** Data **
##########

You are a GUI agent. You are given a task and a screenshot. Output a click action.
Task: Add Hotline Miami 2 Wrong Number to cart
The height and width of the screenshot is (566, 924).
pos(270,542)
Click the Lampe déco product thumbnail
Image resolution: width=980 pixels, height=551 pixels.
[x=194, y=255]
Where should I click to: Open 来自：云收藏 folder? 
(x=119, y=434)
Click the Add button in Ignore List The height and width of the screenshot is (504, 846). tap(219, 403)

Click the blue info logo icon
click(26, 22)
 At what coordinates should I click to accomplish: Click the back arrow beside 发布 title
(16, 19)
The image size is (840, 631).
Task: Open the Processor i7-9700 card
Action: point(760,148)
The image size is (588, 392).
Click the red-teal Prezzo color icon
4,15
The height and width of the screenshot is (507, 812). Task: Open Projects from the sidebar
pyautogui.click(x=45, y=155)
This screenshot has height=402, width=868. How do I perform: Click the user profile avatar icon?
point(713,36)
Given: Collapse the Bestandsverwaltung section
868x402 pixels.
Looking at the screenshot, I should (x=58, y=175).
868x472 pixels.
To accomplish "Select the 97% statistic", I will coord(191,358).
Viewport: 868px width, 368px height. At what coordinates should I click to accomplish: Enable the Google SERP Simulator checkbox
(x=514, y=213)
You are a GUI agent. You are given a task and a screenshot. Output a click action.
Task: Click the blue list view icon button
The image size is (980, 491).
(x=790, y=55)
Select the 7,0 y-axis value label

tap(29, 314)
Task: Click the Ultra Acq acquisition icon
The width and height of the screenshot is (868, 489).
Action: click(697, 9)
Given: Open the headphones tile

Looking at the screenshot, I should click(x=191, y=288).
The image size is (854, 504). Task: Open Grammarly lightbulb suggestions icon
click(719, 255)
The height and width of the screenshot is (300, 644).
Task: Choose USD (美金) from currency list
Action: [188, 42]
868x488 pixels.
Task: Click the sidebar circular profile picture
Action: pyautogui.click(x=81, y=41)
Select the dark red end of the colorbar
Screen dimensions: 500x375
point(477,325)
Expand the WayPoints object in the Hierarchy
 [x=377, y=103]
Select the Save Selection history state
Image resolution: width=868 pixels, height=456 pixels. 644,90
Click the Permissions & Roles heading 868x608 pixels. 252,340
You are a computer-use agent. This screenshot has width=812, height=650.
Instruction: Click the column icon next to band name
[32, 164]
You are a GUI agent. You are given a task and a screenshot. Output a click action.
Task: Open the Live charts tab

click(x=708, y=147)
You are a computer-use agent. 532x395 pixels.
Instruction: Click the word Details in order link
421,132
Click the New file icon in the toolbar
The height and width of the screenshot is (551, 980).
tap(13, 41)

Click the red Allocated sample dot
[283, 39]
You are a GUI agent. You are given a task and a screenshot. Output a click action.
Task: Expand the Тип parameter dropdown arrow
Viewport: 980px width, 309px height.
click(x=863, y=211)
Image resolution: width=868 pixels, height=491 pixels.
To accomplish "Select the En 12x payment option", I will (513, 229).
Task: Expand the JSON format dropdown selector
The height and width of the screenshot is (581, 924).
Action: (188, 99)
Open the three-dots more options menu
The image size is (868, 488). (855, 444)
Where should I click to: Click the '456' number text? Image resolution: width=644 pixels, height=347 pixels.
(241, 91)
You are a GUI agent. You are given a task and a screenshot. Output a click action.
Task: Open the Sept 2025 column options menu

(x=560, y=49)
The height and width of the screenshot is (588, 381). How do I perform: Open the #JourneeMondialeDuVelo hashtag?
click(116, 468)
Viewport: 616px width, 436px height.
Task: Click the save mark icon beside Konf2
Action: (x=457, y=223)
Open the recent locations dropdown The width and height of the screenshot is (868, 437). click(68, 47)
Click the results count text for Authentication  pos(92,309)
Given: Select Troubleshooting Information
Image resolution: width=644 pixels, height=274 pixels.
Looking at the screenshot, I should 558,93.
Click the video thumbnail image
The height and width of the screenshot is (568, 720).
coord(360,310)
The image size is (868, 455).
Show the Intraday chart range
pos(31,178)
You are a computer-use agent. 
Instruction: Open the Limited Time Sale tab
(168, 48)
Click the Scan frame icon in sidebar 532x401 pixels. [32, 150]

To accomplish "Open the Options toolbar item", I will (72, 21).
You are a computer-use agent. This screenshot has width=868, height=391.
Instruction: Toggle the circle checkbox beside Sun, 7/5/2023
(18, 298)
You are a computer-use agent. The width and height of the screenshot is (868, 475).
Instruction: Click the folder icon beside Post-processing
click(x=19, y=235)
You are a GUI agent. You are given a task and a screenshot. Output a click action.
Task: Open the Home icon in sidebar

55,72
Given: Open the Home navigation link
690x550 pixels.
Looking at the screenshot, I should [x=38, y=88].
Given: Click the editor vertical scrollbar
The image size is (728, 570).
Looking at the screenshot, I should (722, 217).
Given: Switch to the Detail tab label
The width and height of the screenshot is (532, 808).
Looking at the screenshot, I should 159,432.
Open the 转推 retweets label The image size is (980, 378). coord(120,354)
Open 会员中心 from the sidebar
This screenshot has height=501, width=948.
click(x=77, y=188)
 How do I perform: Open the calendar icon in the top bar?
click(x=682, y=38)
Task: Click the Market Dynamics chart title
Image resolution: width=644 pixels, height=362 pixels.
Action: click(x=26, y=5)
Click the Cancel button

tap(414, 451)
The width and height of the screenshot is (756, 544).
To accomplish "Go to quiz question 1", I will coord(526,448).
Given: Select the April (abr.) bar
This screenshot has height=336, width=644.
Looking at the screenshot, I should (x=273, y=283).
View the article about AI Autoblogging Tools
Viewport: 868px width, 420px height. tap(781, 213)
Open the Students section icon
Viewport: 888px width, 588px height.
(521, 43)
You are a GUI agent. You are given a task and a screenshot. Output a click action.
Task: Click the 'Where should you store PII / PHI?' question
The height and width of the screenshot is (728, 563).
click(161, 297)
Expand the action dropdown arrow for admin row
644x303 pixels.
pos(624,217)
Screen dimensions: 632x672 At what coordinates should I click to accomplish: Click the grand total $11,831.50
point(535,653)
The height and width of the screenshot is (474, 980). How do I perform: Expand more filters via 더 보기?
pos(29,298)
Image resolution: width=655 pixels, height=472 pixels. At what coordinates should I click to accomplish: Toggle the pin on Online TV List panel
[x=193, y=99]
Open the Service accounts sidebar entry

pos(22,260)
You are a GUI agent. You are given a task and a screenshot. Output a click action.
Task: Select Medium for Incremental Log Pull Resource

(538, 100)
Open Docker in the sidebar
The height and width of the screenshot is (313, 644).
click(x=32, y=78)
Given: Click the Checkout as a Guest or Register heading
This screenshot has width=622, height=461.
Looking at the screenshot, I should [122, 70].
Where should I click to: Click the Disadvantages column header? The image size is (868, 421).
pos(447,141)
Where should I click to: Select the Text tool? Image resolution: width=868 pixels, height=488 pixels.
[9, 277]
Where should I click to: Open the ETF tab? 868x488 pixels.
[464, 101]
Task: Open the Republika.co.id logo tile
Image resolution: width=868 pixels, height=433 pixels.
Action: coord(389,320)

##########

** Task details **
Please pick out every line of the data above that contains the word "Home", matching case exactly, and copy each one.

** Output for this task **
Task: Open the Home icon in sidebar
Given: Open the Home navigation link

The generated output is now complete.